FRAGMENTO SELECCIONADO

----------------------------------------

La conjuración de Venecia, obra del Romanticismo español, escrita en 1830 por Francisco Martínez de la Rosa. En los Apuntes sobre el drama histórico que su autor, añadió a la obra en 1830, menciona que él ya había estudiado diferentes modos de escritura dramática, y había acumulado una gran experiencia como hombre de teatro. A continuación se explicarán hechos que sitúan a este drama romántico dentro de los límites del Romanticismo español, así como su estructura y movimiento escénico, comentando sus principales características.
En La conjuración de Venecia nos encontramos en la Venecia de principios del siglo XIV. La fuerza ascendente en el acto I es un grupo de conspiradores contra la tiranía de un conjunto de nobles liderados por Pedro Morosini. La discusión de la conspiración ocupa el primer acto entero, que es totalmente expositivo. Está diseñado para adentrarse en el fondo político y aclarar las razones de los conspiradores. Al mismo tiempo crea un suspense revelando una conspiración que está a punto de suceder, mientras que a la vez va presentando, poco a poco, al héroe, Rugiero, como jefe de la conspiración. Sin embargo, la gran revelación de su carácter queda para más adelante. Cuando cae el telón, parece que la conspiración fuera a tener éxito. Pero si el acto I recalca la libertad, aunque no para la gente corriente, el acto II, por desarrollarse en la tumba familiar de los Morosini, apunta simbólicamente hacia la muerte. El uso de contrastes acentuados es algo muy característico de la técnica romántica. Martínez de la Rosa los emplea frecuentemente tanto en Aben Humeya como en La conjuración de Venecia. En la primera, la masacre de los cristianos por parte de los moriscos rebeldes ocurre durante la misa de medianoche del día de Navidad, inmediatamente después de una escena de cantos y júbilo religioso. Igual ocurre al final del acto I en La conjuración de Venecia, donde una noble oratoria libertaria es seguida por la escena del panteón, que lleva a la destrucción del amor entre Rugiero y Laura. Después de esto la frustrada conspiración se romperá y será sangrientamente ahogada entre cómicas y ruidosas escenas de carnaval. En todos los casos, el júbilo es el preludio del sufrimiento y la desesperación, en el melodrama del siglo XVIII, sucede lo contrario. Esto es parte del simbolismo subyacente en el drama romántico, en función del cual debe ser interpretado.

----------------------------------------

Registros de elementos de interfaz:
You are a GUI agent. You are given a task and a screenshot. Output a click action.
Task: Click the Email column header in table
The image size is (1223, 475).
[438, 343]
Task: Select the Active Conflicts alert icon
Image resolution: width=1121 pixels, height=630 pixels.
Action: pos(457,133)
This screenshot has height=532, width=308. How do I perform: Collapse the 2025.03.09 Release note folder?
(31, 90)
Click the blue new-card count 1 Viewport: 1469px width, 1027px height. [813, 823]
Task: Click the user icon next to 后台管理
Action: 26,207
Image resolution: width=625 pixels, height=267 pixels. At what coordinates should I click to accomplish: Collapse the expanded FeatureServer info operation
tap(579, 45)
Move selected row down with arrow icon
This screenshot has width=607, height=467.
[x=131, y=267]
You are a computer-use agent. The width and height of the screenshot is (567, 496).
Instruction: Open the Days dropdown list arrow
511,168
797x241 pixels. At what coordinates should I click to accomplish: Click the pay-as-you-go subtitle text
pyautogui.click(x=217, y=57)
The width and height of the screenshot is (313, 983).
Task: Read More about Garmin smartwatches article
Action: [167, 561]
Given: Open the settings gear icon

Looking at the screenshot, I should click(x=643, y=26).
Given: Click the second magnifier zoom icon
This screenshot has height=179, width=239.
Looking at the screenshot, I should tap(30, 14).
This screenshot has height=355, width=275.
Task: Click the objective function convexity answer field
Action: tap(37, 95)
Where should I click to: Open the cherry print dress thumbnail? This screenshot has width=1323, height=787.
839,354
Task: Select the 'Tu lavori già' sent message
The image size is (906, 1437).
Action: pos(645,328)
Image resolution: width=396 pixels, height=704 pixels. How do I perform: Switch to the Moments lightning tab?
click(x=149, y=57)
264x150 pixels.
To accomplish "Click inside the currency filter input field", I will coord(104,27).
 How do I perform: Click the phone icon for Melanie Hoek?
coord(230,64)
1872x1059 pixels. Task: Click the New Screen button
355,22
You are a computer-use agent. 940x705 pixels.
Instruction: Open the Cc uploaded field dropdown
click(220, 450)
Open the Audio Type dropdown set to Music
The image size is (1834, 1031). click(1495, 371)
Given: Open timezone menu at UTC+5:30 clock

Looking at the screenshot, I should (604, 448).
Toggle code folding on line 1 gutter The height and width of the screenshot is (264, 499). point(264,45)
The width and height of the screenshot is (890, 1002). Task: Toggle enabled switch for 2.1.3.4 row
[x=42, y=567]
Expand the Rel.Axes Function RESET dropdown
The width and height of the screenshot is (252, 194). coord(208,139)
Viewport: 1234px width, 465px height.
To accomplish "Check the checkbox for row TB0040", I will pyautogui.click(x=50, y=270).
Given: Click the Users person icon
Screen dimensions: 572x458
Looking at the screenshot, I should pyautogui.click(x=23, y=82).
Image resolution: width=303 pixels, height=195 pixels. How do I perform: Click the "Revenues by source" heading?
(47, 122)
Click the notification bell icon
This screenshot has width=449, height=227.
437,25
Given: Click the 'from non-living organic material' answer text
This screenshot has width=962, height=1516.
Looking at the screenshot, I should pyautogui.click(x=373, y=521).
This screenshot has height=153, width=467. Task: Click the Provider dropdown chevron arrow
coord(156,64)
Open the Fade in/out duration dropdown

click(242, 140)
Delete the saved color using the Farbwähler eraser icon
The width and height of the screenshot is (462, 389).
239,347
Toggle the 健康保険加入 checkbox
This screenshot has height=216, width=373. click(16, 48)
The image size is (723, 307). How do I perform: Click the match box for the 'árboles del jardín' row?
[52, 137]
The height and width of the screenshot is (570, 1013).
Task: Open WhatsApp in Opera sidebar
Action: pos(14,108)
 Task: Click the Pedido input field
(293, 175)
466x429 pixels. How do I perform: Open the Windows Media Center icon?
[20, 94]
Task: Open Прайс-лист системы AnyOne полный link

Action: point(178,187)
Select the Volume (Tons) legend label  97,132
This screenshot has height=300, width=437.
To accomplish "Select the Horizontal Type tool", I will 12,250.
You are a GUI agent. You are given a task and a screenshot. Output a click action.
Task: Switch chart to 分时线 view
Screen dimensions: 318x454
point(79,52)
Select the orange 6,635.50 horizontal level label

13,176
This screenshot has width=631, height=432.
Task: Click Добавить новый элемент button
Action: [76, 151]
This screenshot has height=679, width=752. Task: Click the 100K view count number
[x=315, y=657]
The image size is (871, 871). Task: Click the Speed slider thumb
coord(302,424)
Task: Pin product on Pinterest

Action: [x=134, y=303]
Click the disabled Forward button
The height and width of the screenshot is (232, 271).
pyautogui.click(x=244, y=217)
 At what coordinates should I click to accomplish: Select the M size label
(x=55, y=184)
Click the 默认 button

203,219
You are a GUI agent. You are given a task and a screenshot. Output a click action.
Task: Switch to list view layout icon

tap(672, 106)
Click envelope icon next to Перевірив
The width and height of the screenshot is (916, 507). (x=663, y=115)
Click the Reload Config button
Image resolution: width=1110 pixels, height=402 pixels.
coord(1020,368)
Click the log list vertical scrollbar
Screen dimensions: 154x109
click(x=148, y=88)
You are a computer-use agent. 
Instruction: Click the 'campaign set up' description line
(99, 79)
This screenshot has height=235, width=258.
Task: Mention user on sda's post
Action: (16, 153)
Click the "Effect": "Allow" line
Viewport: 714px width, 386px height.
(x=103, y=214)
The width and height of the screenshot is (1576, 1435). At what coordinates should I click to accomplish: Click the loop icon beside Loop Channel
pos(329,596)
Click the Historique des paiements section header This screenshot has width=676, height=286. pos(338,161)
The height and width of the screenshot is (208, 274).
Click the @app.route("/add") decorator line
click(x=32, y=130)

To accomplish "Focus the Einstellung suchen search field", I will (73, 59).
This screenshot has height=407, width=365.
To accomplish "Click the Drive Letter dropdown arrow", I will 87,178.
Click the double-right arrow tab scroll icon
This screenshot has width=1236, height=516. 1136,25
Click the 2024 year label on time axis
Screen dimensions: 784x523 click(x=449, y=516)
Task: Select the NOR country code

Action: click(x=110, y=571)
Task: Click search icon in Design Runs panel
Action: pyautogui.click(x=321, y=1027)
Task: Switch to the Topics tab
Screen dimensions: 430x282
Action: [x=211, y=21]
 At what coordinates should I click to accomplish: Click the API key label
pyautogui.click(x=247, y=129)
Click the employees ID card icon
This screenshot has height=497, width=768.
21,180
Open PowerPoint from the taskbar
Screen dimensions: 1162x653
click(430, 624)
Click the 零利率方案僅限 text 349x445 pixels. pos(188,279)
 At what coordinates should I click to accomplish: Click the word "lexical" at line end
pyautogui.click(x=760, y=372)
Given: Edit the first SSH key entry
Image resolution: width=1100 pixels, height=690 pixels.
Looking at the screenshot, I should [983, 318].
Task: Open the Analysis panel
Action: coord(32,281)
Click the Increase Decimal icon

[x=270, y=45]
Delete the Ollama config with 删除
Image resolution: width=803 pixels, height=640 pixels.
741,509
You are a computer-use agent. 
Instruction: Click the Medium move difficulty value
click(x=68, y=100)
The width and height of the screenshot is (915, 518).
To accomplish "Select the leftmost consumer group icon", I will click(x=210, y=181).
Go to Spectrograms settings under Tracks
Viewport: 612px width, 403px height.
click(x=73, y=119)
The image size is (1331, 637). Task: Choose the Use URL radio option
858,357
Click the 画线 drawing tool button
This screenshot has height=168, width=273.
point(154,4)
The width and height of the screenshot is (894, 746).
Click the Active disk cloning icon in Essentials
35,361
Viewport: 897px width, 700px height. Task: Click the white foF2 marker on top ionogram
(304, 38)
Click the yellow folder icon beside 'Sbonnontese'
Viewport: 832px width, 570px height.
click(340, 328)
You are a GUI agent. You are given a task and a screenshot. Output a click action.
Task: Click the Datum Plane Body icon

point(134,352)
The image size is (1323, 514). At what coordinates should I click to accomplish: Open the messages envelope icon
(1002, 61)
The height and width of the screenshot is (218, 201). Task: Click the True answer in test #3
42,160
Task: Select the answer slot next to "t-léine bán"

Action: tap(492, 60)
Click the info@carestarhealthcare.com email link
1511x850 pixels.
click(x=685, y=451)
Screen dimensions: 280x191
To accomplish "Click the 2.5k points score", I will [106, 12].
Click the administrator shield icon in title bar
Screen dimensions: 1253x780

----------------------------------------

INSTRUCCIÓN DADA
Reproduce literalmente el pasaje del fragmento sobre La conjuración de Venecia que empieza en "La conjuración de Venecia, obra" y termina en "sus principales características.".

RESULTADO DEL EJERCICIO
La conjuración de Venecia, obra del Romanticismo español, escrita en 1830 por Francisco Martínez de la Rosa. En los Apuntes sobre el drama histórico que su autor, añadió a la obra en 1830, menciona que él ya había estudiado diferentes modos de escritura dramática, y había acumulado una gran experiencia como hombre de teatro. A continuación se explicarán hechos que sitúan a este drama romántico dentro de los límites del Romanticismo español, así como su estructura y movimiento escénico, comentando sus principales características.